Poetry & Sentiment: How to Serve Tea

Love and scandal are the best sweeteners of tea.
Henry Fielding, “Love in Several Masques”

Table of Contents

Introduction

Let’s face it – how often are the young women of today expected to preside over a tea?

Well at the ripe age of 26, I’ve presided over three, and the first one was terrifying because no one had ever taught me how. It’s the sort of thing that you may never be called upon to do or attend, but when you are, it can be scary.

My grandmother died when I was a child, and my grandfather did not marry the woman I consider my grandmother until my first year in college. It was she who took it upon herself to teach me (thankfully) how to attend and preside over a tea when it became readily apparent that I had no idea what I was doing.

My second was the morning I was married and was also my grandmother’s idea, but I was ready this time. All the women in my family gathered together for a bridesmaid’s tea, and it was wonderful.

_ _ _ _

- **WHAT THE TASK ASKS**
Carry on the piece above about serving tea, picking up right after its last sentence.

_ _ _ _

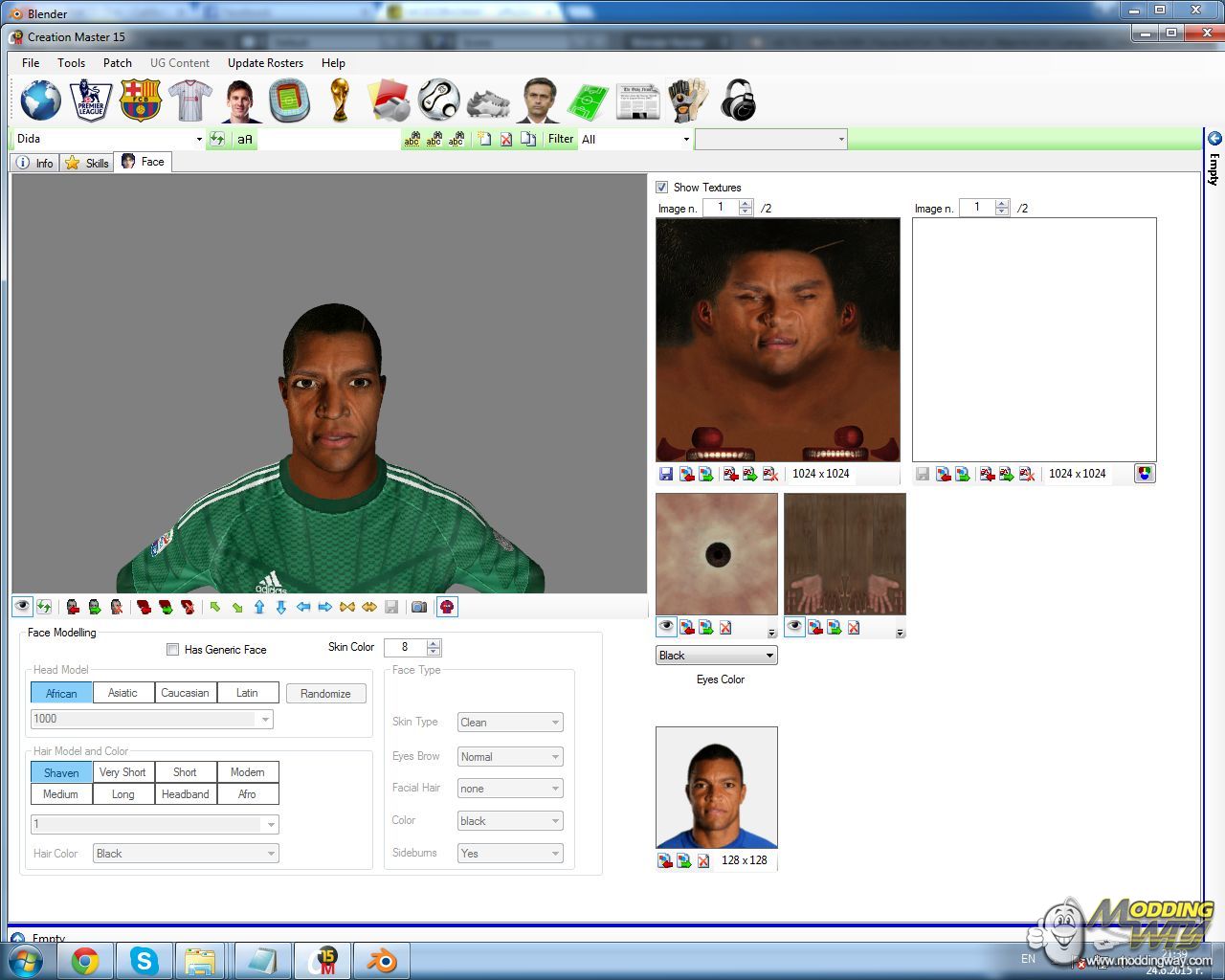Click the FC Barcelona crest icon

point(140,100)
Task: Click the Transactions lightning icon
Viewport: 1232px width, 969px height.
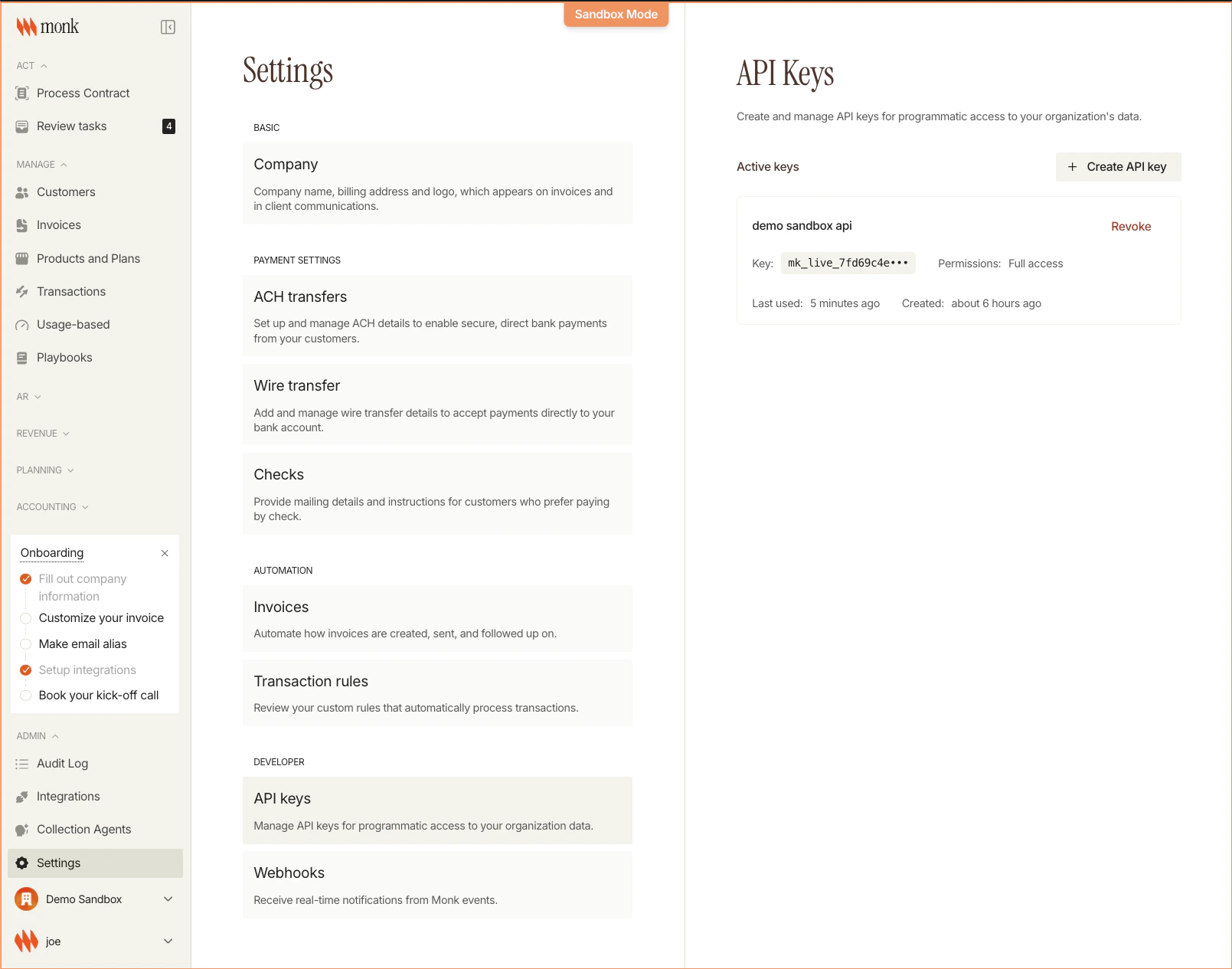Action: pyautogui.click(x=21, y=291)
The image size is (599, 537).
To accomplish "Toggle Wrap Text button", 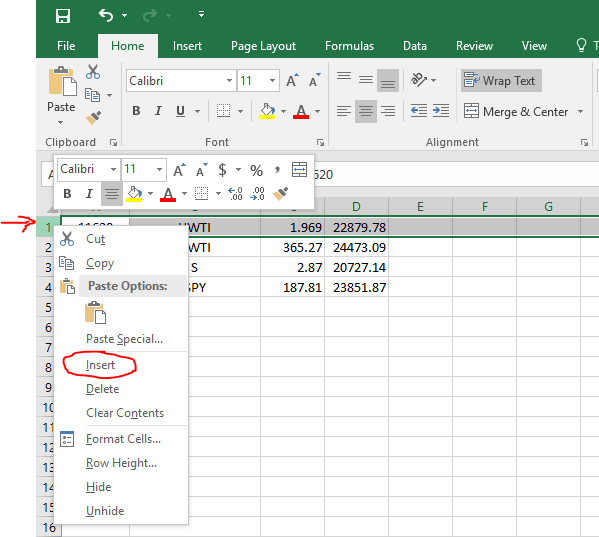I will (501, 81).
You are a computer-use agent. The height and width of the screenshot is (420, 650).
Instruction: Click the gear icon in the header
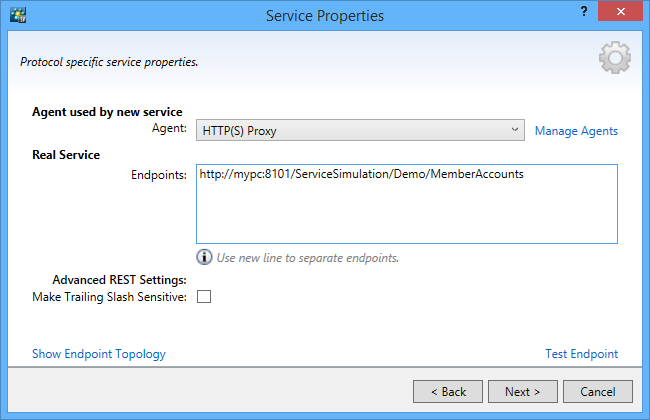click(614, 59)
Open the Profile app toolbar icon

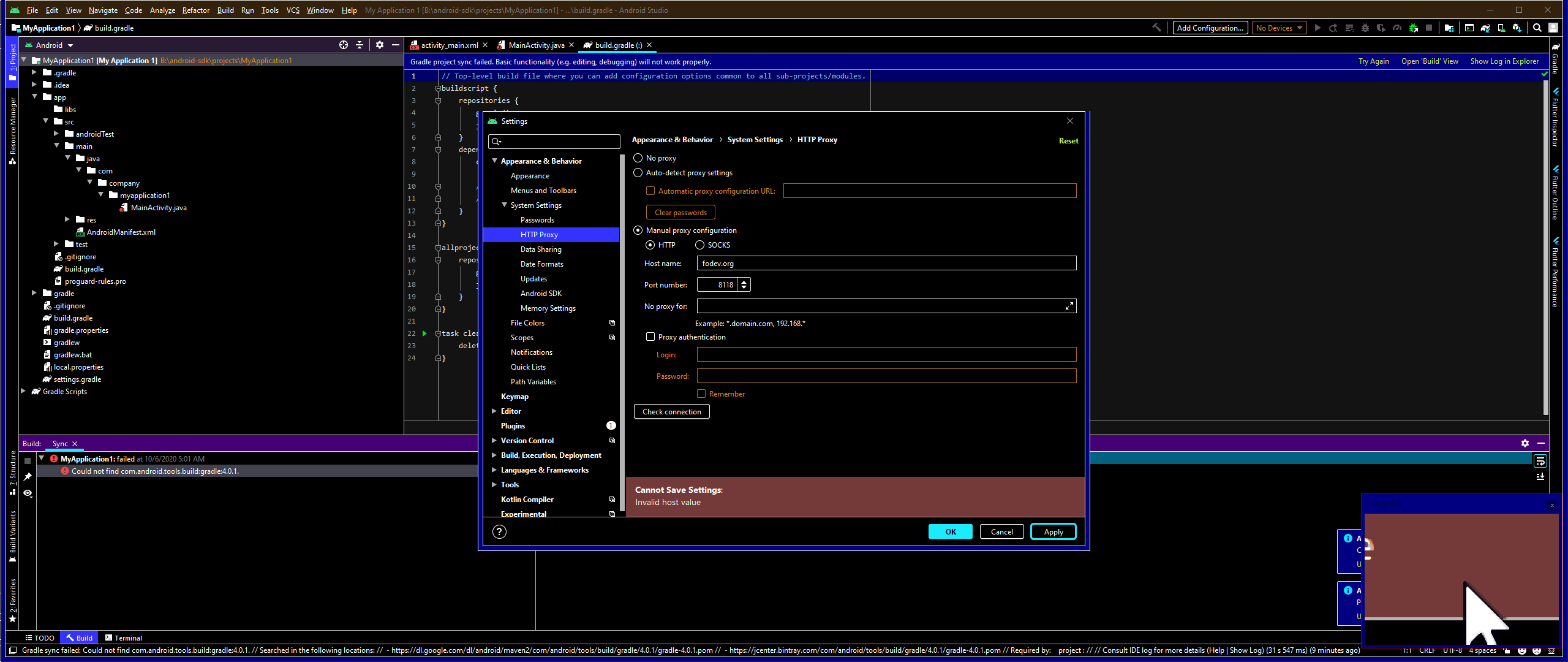click(x=1398, y=28)
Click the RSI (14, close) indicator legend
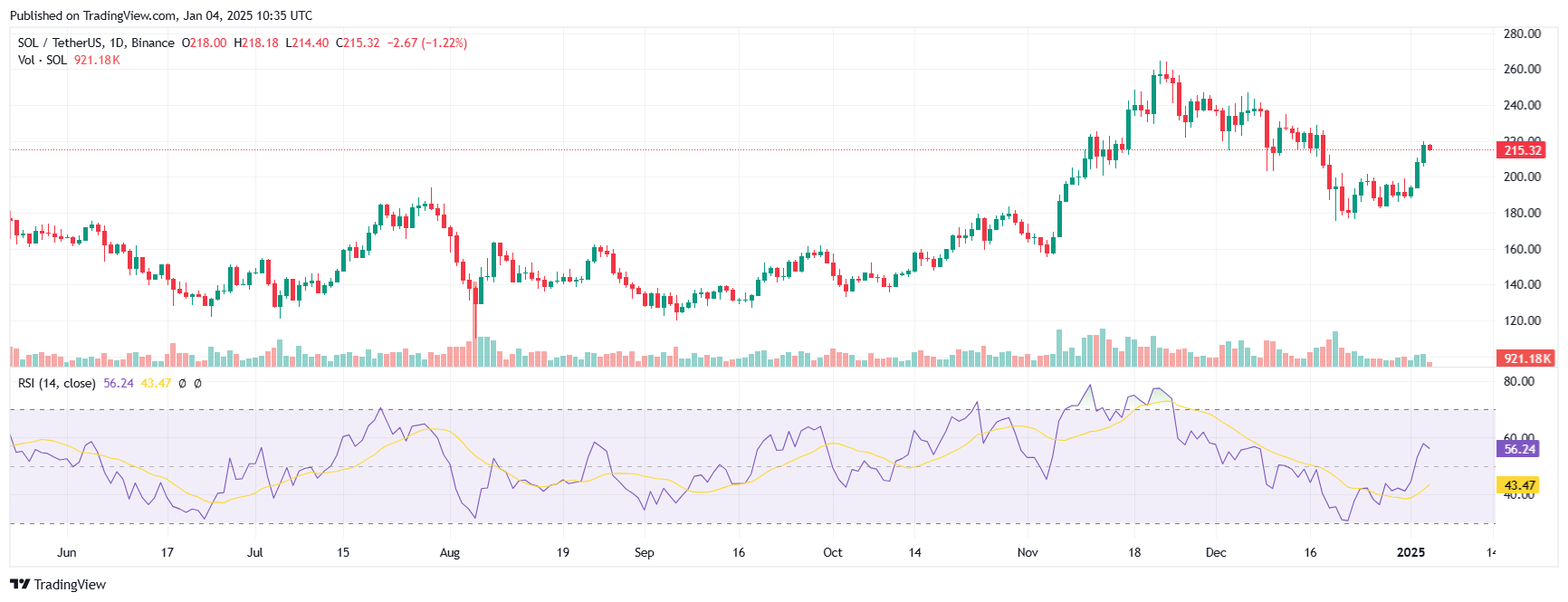The height and width of the screenshot is (602, 1568). pos(57,383)
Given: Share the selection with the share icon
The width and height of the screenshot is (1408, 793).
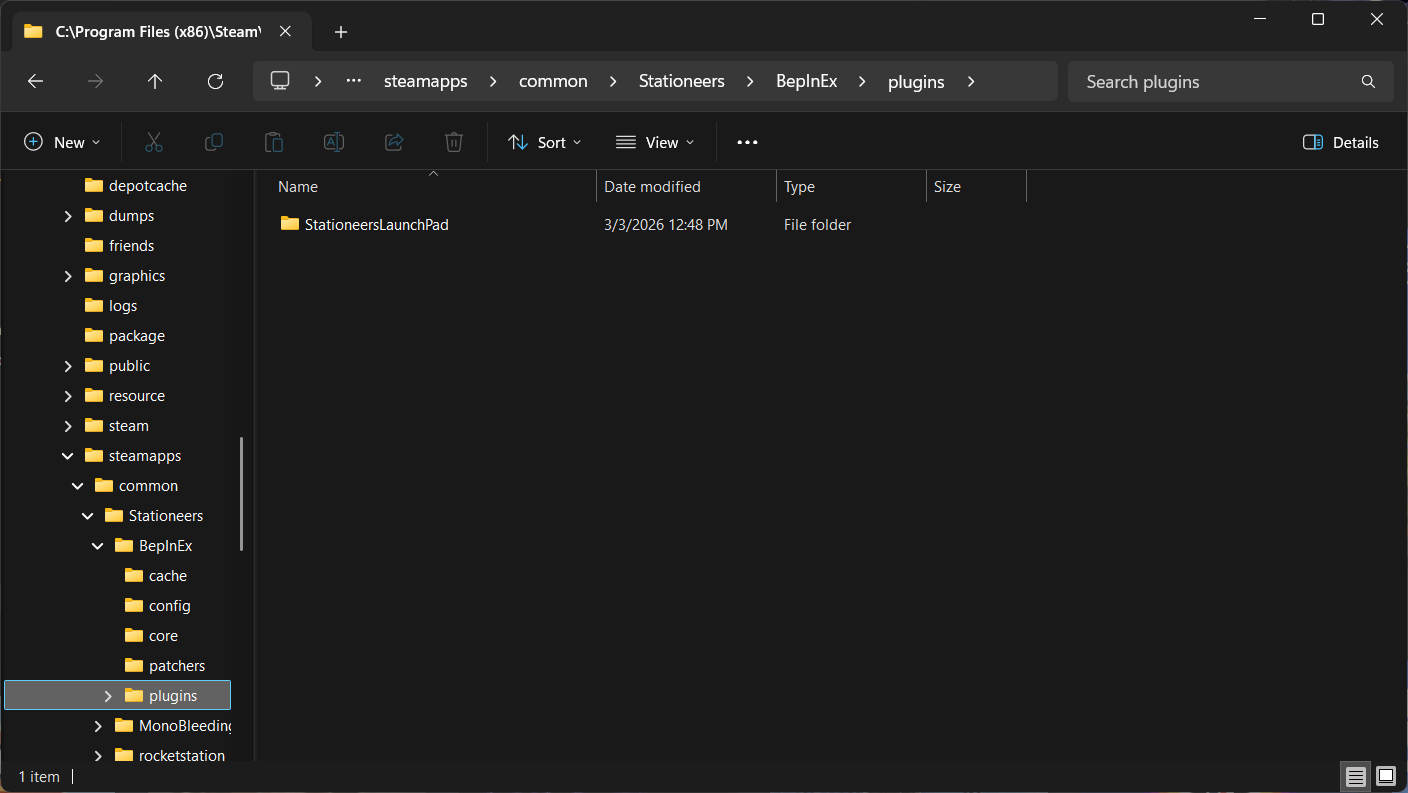Looking at the screenshot, I should (393, 142).
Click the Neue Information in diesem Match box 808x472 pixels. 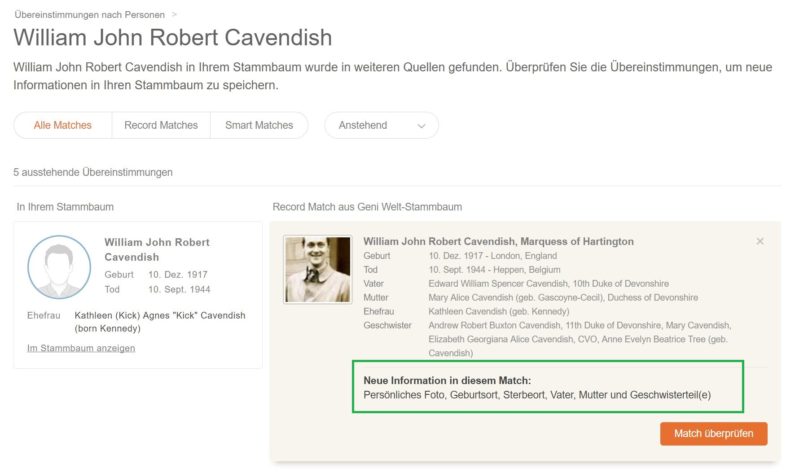547,387
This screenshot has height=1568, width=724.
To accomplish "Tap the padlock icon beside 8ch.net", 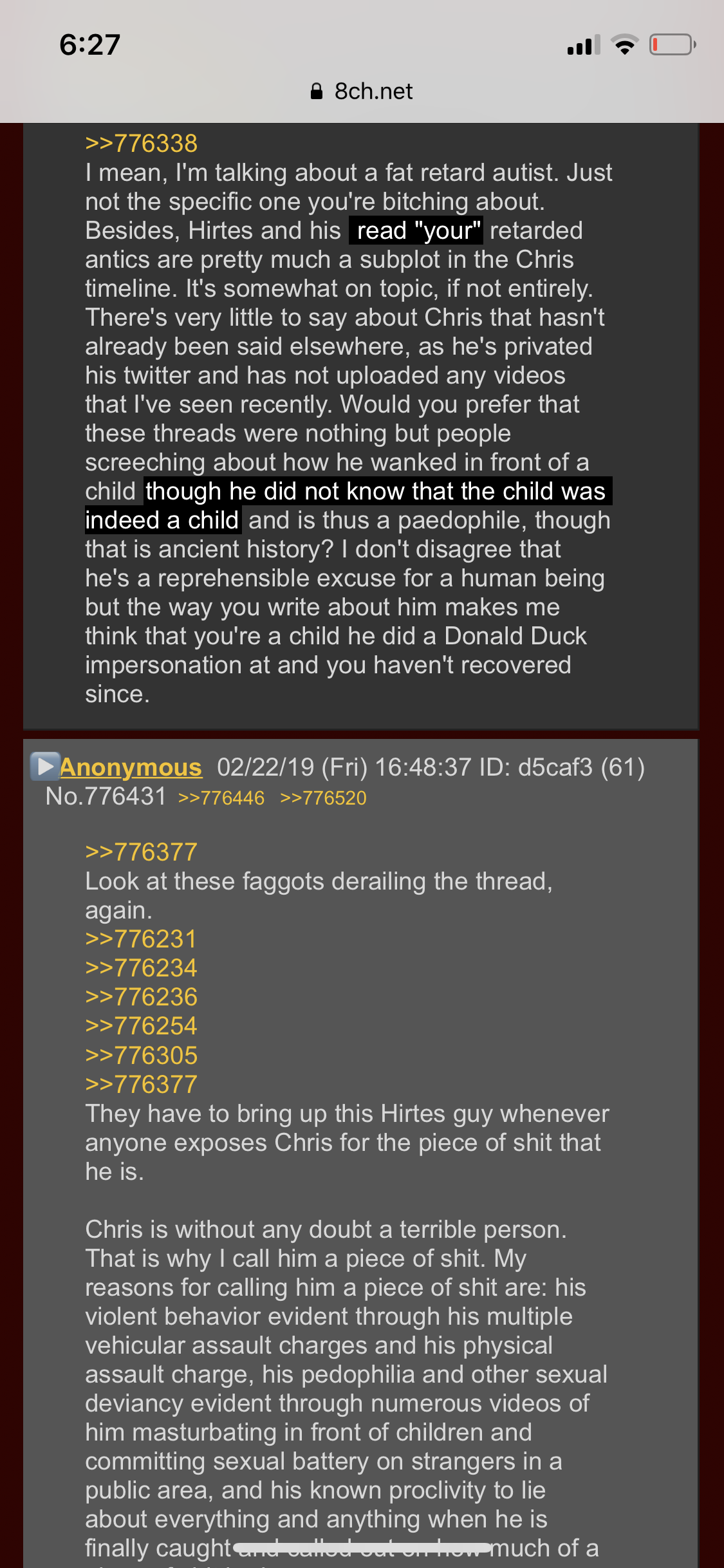I will pos(316,91).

_ _ _ _

- **RESPONSE TO THIS EXERCISE**
The third was a last-minute job due to work – when it became readily apparent that, although an afternoon tea had been scheduled for a visiting guest artist, no one had any idea how to proceed. (It didn’t help that the staff had been told “low tea” while the attendees had been told “high tea.” I was the one who discovered this discrepancy, pointed out offhandedly that the terms were not in fact interchangeable, and was suddenly thrust to the forefront of the event as the tea expert about six hours prior.) Needless to say, I stood in that kitchen as two dozen society women filed in and silently thanked my lucky stars for my grandmother’s influence.

Much like attending the Opera, there are a few conventions that make tea service intimidating, but not particularly hard.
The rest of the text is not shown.